- WHAT YOU ARE ASKED TO DO:
Would you please copy each line of the listing that mentions "dimensions"?

- EXTRACTED MATERIAL:
▬▬▬▬▬▬▬▬▬▬

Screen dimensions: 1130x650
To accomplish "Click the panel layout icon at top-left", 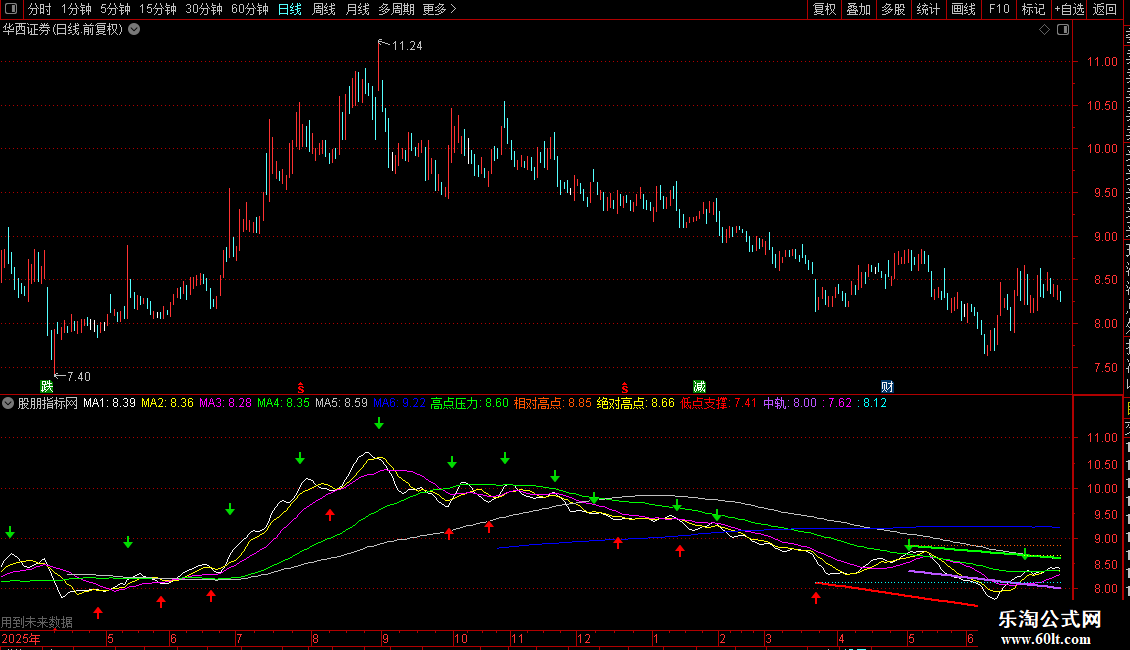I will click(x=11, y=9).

▬▬▬▬▬▬▬▬▬▬

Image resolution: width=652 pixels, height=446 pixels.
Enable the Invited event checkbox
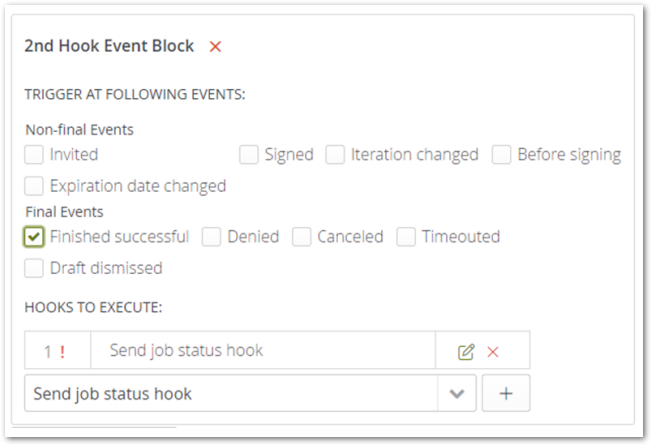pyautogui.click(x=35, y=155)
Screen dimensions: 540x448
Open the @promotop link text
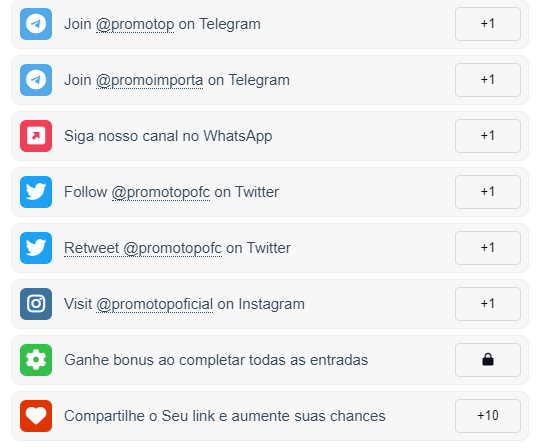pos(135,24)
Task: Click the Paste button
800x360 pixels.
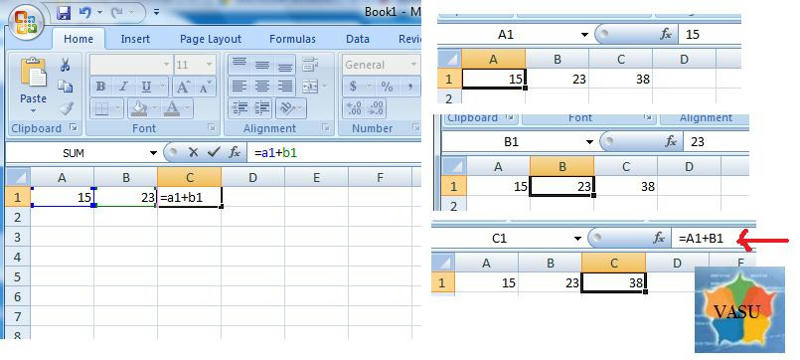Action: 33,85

▬▬▬▬▬▬▬▬▬▬

- ANSWER FOR THE TASK:
Screen dimensions: 1130x650
Screen dimensions: 540x448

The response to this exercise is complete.